I find his work generally very good in the book, but I do have some issues with his attitude in places. His statement that credit is the "mother's milk" of the economic system is upside down - it is more like the opium of same; dangerous except under very strict use. Also, his idea that millions of people having mortgage debt constitutes wealth is simply nonsense. Having a mortgage is not ownership. Holding a clear title is ownership. Owing huge amounts of money based on severely over-pried assets is not wealth or ownership. It is a recipe for disaster. This highlights the problem of confusing value with price (or cost). To paraphrase, economists know the price of everything and the value of nothing.
His remark about the U.S. savings and loan calamity being due to industry mismanagement ignores the massive amount of evidence that it was really about drug money laundering for a global criminal enterprise, stealing assets, and covering those tracks than it was about bad business dealings. Again, one has to look deeper.
There are many good things in the book, and if you want a more detailed picture of the mechanics of the subprime collapse, this book will give it to you. If you are looking for some startling revelations about deeper causes or long-term solutions, look elsewhere.
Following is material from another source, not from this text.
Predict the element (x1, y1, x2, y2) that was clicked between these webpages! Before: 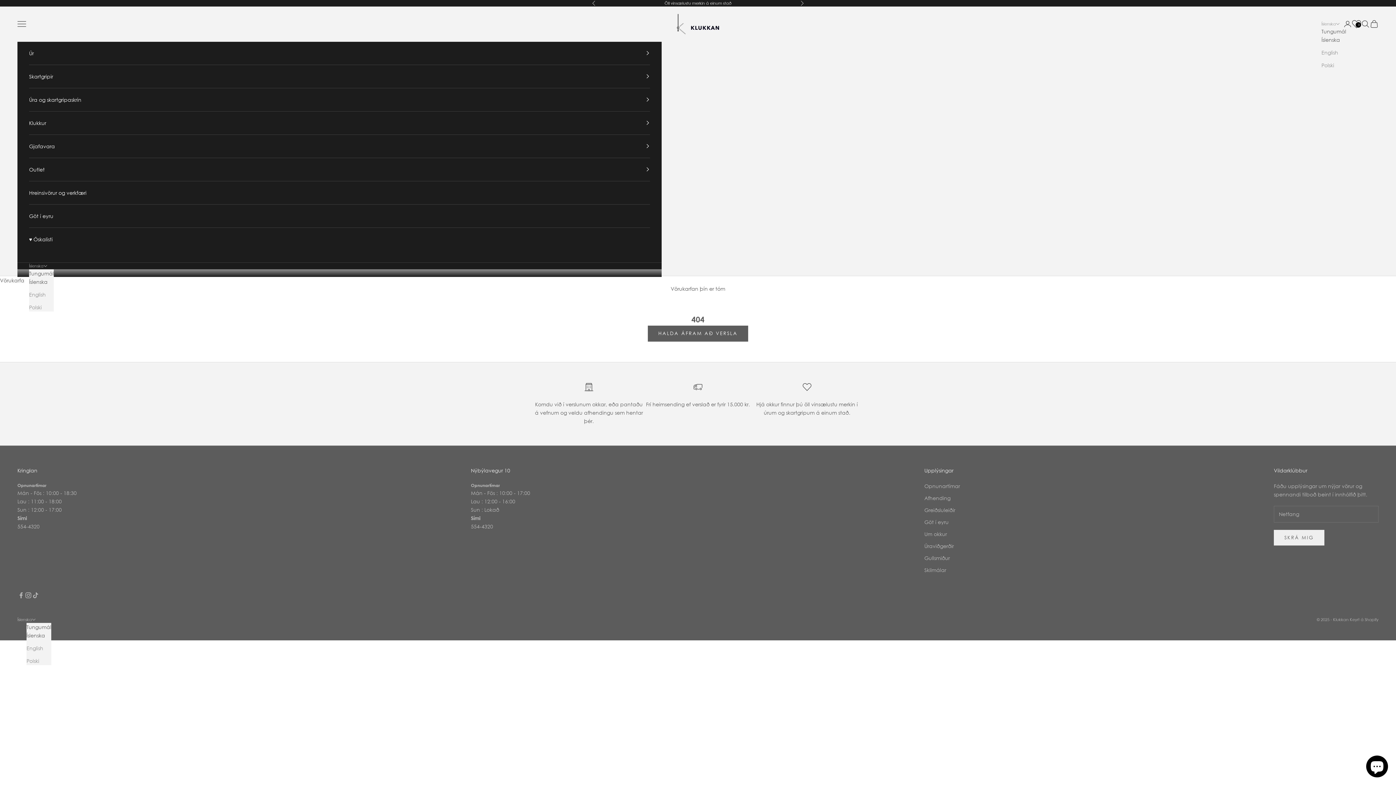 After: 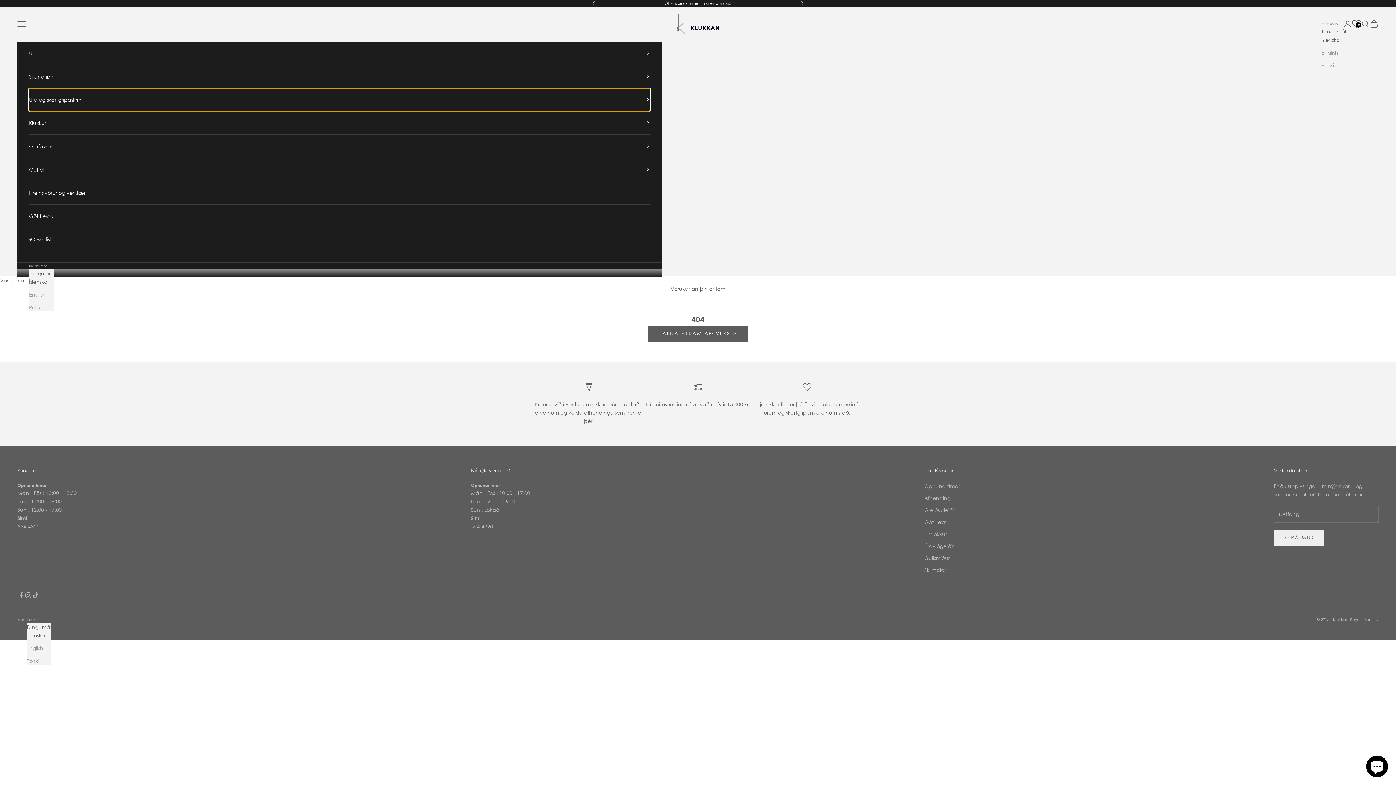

Shockingly good October 14, 2008 This is probably the best book to read if you want to understand the how the current mortgage crisis came into being. What I really liked about the authors presentation of the material is that he doesn't "dumb down". He shows you the data and graphs and cites his references so you can assess if you agree with his interpretation. He doesn't balk at presenting and trying to explain some of the complex financial instruments that filled this bubble.
The title of the book tips its hat to Alvin Toffler's Future Shock and so Zandi does attempt a little crystal ball gazing in the final chapter. Though he raises concerns about bank liquidity, he gets it wrong in his statement that Bear Sterns bail-out represents the apex of the turmoil. This just goes to demonstrate how difficult prediction is, even for the very well informed.
An interesting and educational read.
A good explaination of the financial meltdown October 14, 2008 If you turn on CNBC or any other financial news channel, we get bombarded with talks of hundreds of intellectuals on the sub-prime crisis and financial meltdown, but hardly anyone really explains the crux of the matter and how it all originated and what led to fiasco of this size
Mark Zandi has narrated the sequence of events, the companies, the people involved in the entire chain of events that led to this crisis. Next he goes on to explain how each regions of the world would get impacted by this crisis and how to prevent the next one.
The book is well written, excellent narration and feels like you want to read it through without going too much into financial jargon.